10 Jan 2016

Reading from and writing to files in Apache Camel

I had assumed that reading from and writing to files in Apache Camel v2.16.1 should be a straight-forward thing to accomplish. Turns out I was wrong. It took me quite a while to figure out the correct syntax of the from and to commands.

Reading a single text file

Before we can use Apache Camel, we need to import it in our pom.xml Maven file:

<dependency>
    <groupId>org.apache.camel</groupId>
    <artifactId>camel-stream</artifactId>
    <version>2.16.1</version>
</dependency>

There are various ways to read files in Apache Camel. If the files are in plain text format the org.apache.camel.builder.RouteBuilder’s from method is probably the best choice. The from method is overloaded:

public RouteDefinition from(Endpoint... endpoints)
public RouteDefinition from(Endpoint endpoint)
public RouteDefinition from(String... uris)
public RouteDefinition from(String uri)

Furthermore, there is also a fromF method. I won’t go into details about it:

public RouteDefinition fromF(String uri, Object... args)

The RouteBuilder is closely linked with the org.apache.camel.model.RouteDefinition class. It offers a similar interface concerning the from method, but beyond that also has further support for REST APIs:

public RouteDefinition fromRest(String uri)

Unfortunately, the API docs are not explaining a lot. Let’s assume we wanted to read from a file C:\in\MyFile.txt. Let’s be very naive and think that we could actually simply provide the file path to the from (and to) method.

import org.apache.camel.CamelContext;
import org.apache.camel.builder.RouteBuilder;
import org.apache.camel.impl.DefaultCamelContext;

// ...

CamelContext ctx = new DefaultCamelContext();
RouteBuilder route = new RouteBuilder() {
	@Override
	public void configure() throws Exception {
		from("C:\\in\\MyFile.txt")
		.to("C:\\out\\MyFile.txt");
	}
};
ctx.addRoutes(route);
ctx.start();
// Maybe sleep a little here
// Thread.sleep(4000);
ctx.stop();

What happens when we execute this code? Actually nothing. The code is executed, but nothing is written to the output directory. No exceptions are thrown, not even a warning message is logged. Not quite what we expected, right?

Looking at the API again, we realize that what is needed is actually not a file path but a file URI. Now, being naive again, we look up the Wikipedia article on file URI schemes. Obviously, we forgot to provide the required file:// URI prefix. So, let’s try again (omitting some code for brevity).

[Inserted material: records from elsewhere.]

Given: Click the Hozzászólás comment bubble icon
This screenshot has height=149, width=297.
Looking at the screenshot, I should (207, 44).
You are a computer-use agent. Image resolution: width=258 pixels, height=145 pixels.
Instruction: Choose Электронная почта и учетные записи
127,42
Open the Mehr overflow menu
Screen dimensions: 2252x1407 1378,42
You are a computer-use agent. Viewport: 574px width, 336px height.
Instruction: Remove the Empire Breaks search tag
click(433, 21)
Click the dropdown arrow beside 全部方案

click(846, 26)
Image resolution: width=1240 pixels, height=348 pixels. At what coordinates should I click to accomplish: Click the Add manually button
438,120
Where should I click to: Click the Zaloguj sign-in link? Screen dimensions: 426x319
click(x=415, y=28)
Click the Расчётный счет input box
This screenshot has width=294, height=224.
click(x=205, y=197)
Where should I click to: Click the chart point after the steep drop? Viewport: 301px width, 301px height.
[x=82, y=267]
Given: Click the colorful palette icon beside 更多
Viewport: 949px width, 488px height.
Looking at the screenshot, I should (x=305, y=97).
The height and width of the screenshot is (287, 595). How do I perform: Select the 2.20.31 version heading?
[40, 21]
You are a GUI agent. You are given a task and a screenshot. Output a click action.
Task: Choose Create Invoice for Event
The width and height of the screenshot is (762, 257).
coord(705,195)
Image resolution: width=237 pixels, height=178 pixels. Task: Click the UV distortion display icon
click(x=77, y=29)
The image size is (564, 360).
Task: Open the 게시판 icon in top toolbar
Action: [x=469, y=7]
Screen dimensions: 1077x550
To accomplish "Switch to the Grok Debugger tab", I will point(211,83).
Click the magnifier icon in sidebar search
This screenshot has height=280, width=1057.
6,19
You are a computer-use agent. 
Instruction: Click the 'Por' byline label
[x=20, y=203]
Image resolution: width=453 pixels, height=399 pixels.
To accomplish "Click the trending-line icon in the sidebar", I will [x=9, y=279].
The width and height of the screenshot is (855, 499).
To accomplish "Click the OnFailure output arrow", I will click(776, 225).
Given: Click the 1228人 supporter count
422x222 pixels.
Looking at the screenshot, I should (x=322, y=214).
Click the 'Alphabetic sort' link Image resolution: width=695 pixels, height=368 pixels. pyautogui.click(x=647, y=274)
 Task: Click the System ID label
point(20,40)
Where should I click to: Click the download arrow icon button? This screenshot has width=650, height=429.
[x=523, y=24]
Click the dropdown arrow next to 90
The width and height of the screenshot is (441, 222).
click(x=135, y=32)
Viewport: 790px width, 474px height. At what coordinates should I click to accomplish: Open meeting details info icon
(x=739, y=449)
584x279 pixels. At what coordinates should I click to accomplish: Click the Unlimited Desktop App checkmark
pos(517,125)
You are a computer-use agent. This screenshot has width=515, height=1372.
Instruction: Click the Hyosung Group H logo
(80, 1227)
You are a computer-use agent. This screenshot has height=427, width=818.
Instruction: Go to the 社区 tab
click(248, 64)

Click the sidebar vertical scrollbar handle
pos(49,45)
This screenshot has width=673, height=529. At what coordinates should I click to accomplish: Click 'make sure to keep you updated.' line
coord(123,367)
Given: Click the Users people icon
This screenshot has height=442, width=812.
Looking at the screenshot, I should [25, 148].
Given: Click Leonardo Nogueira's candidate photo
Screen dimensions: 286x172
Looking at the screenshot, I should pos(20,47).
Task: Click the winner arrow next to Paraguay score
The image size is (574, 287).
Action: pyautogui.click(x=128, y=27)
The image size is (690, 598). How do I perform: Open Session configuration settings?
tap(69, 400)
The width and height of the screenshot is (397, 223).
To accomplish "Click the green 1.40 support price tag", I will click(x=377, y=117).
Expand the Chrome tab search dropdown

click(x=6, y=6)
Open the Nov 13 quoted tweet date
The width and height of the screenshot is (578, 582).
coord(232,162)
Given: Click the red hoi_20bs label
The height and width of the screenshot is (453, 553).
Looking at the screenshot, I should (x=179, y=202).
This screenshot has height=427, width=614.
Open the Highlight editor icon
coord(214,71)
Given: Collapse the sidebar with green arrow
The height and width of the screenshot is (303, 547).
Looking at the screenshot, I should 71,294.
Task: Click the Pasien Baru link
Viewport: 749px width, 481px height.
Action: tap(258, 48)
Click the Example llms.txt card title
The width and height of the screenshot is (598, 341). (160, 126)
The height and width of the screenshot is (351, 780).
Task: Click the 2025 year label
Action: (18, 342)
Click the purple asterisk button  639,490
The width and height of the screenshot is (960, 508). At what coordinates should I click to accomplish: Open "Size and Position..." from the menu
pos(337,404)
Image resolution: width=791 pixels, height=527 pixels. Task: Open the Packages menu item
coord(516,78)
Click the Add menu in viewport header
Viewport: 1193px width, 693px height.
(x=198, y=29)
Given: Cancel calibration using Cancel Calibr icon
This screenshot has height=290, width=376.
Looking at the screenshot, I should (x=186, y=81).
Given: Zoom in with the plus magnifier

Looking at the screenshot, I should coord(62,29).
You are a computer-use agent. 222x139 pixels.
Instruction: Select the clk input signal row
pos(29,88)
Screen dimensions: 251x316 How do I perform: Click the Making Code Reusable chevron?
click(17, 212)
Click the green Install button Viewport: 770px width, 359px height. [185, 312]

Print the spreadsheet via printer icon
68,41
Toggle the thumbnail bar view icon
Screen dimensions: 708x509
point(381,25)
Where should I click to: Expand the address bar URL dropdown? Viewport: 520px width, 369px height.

public void configure() throws Exception {
	from("file://C:\\in\\MyFile.txt")
	.to("file://C:\\out\\MyFile.txt");
}

Still does not work. Again, no exception, no warning messages. What’s wrong here? Do we need a third slash, i.e. file:///?

public void configure() throws Exception {
	from("file:///C:\\in\\MyFile.txt")
	.to("file:///C:\\out\\MyFile.txt");
}

Nope, still no success. Maybe double backslashes in file paths are not properly parsed? Next try:

public void configure() throws Exception {
	from("file://C:/in/MyFile.txt")
	.to("file://C:/out/MyFile.txt");
}

Same result again. This is getting frustrating. All it says in the API documentation of class RouteBuilder:

A Java DSL which is used to build DefaultRoute instances in a CamelContext for smart routing.

Resources

Looking up the website for the Java DSL docs does not give a clear hint neither. There exists also a long manual, but we don’t find a lot there neither. And finally, there exists this documentation on the File2 component, which you need to read very carefully to figure out the proper syntax. There’s an article on how to create a file poller and process large files. There’s also this article which essentially does not say anything beyond what we already know. If you look around a little you may even find the complete book Apache Camel in Action on the internet, nevertheless things stay obscure.

Working solution

Fast forward. Here’s the working solution. As it turns out, Apache Camel does not use traditional file URIs but uses it’s own non-standard file URI format. The trick is to specify the filename as a separate parameter added at the end of the directory path.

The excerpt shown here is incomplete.